The Stranger You Seek - By Amanda Kyle Williams Page 0,55
Rauser and me?
I clicked on Properties and hit the Details tab on the email program in an attempt to trace it. The email had gone to Rauser’s address and my address; no other addresses visible. I looked at the return path, one of those free email addresses, temporary, of course, but I knew every effort would be exhausted to trace it. It was gutsy using the Internet. Neil and cyber detectives like him would be able to find the source, the computer where the email originated. Wishbone must be getting bored.
I thought about that night at the Brooks scene when I’d turned to the growing crowd outside the scene tape and felt the killer’s presence there. The air had a wild feel that evening. Something rank and restless had been stirring out there. I was certain APD had been over the video of the crowds at all the scenes, run background checks and comparisons.

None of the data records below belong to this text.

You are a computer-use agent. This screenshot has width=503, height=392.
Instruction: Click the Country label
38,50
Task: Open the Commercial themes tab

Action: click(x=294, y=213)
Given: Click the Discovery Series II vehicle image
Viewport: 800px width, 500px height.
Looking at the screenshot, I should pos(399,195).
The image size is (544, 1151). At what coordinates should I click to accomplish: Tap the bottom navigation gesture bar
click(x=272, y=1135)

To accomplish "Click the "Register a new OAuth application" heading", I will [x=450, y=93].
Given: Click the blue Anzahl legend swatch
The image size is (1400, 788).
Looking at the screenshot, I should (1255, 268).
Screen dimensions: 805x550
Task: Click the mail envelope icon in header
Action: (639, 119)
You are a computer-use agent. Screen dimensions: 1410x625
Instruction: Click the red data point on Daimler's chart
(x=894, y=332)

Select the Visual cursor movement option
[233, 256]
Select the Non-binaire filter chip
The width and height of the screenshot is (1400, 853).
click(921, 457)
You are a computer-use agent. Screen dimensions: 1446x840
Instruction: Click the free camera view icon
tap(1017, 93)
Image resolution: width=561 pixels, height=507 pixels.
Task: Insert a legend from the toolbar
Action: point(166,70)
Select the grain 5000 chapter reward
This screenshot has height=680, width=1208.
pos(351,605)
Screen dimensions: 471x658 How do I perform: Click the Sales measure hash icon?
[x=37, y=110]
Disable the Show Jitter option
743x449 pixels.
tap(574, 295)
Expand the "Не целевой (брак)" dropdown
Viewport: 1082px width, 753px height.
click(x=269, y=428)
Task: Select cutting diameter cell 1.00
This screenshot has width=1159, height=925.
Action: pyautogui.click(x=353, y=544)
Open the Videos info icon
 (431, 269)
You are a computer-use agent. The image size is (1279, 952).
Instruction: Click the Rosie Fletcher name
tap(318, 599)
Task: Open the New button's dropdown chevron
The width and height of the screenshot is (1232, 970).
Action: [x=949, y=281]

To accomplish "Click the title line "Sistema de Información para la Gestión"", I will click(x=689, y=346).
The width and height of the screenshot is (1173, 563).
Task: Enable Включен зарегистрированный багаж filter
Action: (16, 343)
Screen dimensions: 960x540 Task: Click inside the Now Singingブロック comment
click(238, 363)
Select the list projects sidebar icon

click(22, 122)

Maybe a second look was a good idea. I thought about pulling in to the dirt drive in the rain at the LaBrecque scene. I searched my memory. There were cars on the main road, but I hadn’t suspected I was walking into a murder scene. All I was going to do was pick up a bail jumper, a wife beater. I’d been looking only for his blue pickup truck. Why LaBrecque? How did he fit in? How did the killer know I was coming for him?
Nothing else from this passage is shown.